November 17, 2024

U.S. Median Income Rises, but Is Still 6% Below Its 2007 Peak

The study, issued on Wednesday by two former Census Bureau officials, suggests why many people remain glum even though the economy is growing and unemployment has declined.

Although inflation-adjusted median annual household income rose to $52,100 in June, from its recent trough of $50,700 in August 2011, it remained $2,400 lower — a 4.4 percent decline — than in June 2009, when the recession ended. This drop, combined with the 1.8 percent decline that occurred during the recession, leaves median household income 6.1 percent — or $3,400 — below its level in December 2007, when the economic slump began.

Since the end of the recession, the study said, household income has declined for all but a few population groups. Some of the largest percentage declines occurred for groups whose income was already well below the median, like African-Americans, Southerners, people who did not attend college, and households headed by people under age 25.

“Groups with low incomes tended to have steeper declines in income,” said Gordon W. Green Jr., who wrote the report with John F. Coder, a colleague at Sentier Research, which specializes in analyzing household economic data.

Households headed by people ages 65 to 74 were the only group in the study that experienced a statistically significant increase in post-recession income, helped both by the continued increase in Social Security benefits and by the decision of some older workers to remain in the work force or re-enter it.

The figures, adjusted for changes in the cost of living over time, include income before taxes and exclude capital gains. The number of households with income above the median is the same as the number below it.

The data offers a potential preview of the official Census Bureau statistics on income and poverty for 2012, scheduled to be released next month. The Sentier data is based on the Current Population Survey, a monthly government survey of about 50,000 households. The researchers used the same definition of income as the Census Bureau uses in its annual report on income and poverty. The two sets of estimates have shown broadly similar trends in recent years.

Because recessions rarely match up perfectly with calendar years, the annual census data often does not allow for precise comparisons with the start and end of downturns. The most recent downturn ended in June 2009, according to a committee of academic economists widely considered to the arbiter of the business cycle.

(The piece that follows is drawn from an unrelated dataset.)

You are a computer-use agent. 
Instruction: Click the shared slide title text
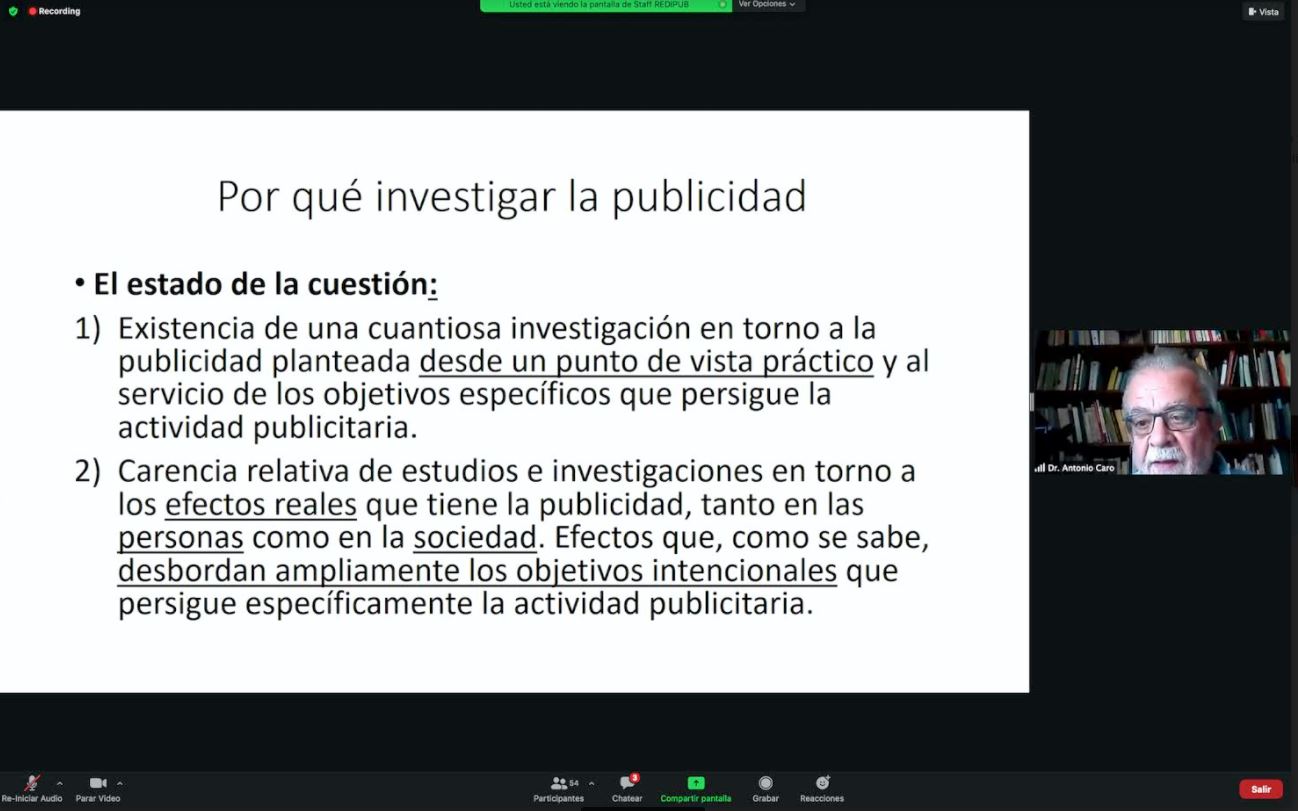click(511, 197)
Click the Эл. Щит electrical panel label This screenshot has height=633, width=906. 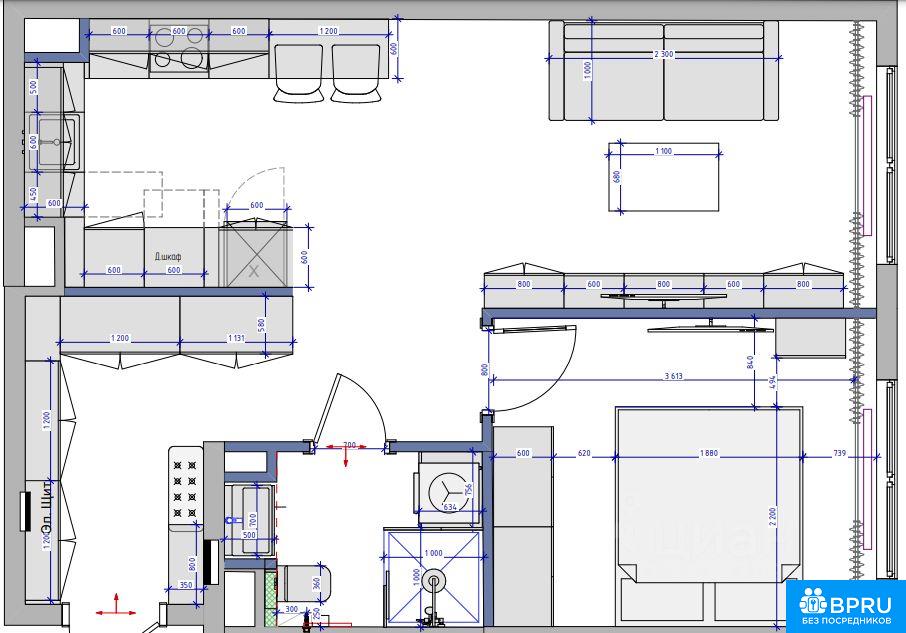click(44, 510)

The economy has been growing since 2009, but more slowly and inconsistently than many Americans would like and many economists and policy makers had predicted. President Obama has made the economy’s condition his main focus this summer, promising new efforts to encourage economic growth, including a series of proposals on higher education that he is expected to announce Thursday. While taking credit for some improvement in the economy, he has acknowledged that many Americans have yet to see the benefits.

“We’ve got more work to do,” Mr. Obama said last month at Knox College in Galesburg, Ill. “Even though our businesses are creating new jobs and have broken record profits, nearly all the income gains of the past 10 years have continued to flow to the top 1 percent. The average C.E.O. has gotten a raise of nearly 40 percent since 2009. The average American earns less than he or she did in 1999.”

In the recession and its aftermath, many people went back to school, earning associate or bachelor’s degrees. Such credentials have helped, the new data shows, but they have been no guarantee against loss of income.

Households headed by people with only a high school diploma have seen their post-recession income decline by 9.3 percent, to $39,300 in June of this year, the report said. For households headed by people with an associate degree, median income declined by 8.6 percent in those four years, to $56,400. And among households headed by people with a bachelor’s degree or more, median income declined by 6.5 percent, to $84,700.

Since the end of the recession, the report said, income has declined by 3.6 percent for non-Hispanic white households, to $58,000, and by 4.5 percent for Hispanic households, to $40,979. Those changes were smaller than the 10.9 percent decline, to $33,500, for non-Hispanic black households, whose economic problems are likely to be a focus when Mr. Obama speaks next week on the 50th anniversary of the March on Washington.

Median income for households headed by people 65 to 74 years old increased by 5.1 percent, to $43,000, even though in many cases the head of the household was retired. By comparison, median income for households headed by people under age 25 fell 9.6 percent in the last four years, to $31,300.

Median income declined by 4.5 percent for households headed by a person 25 to 34 years old, by 5.7 percent for those 35 to 44, by 2.5 percent for those 45 to 54, and by 7 percent for those 55 to 64. The report found no significant change for households headed by a person 75 or older.

Median income declined for households in three of the four major geographic regions, with the South showing the largest decline and the Midwest reporting no statistically significant change.

From June 2009 to June of this year, household income declined by 6.2 percent in the South, to $47,900; by 5.2 percent in the West, to $56,400; and by 3.9 percent in the Northeast, to $56,800.

By contrast, household income in the Midwest, $52,600, was not significantly different from what it was four years ago. Some parts of the Midwest have been helped by the natural-gas boom, while others have benefited from a modest manufacturing rebound in the last few years.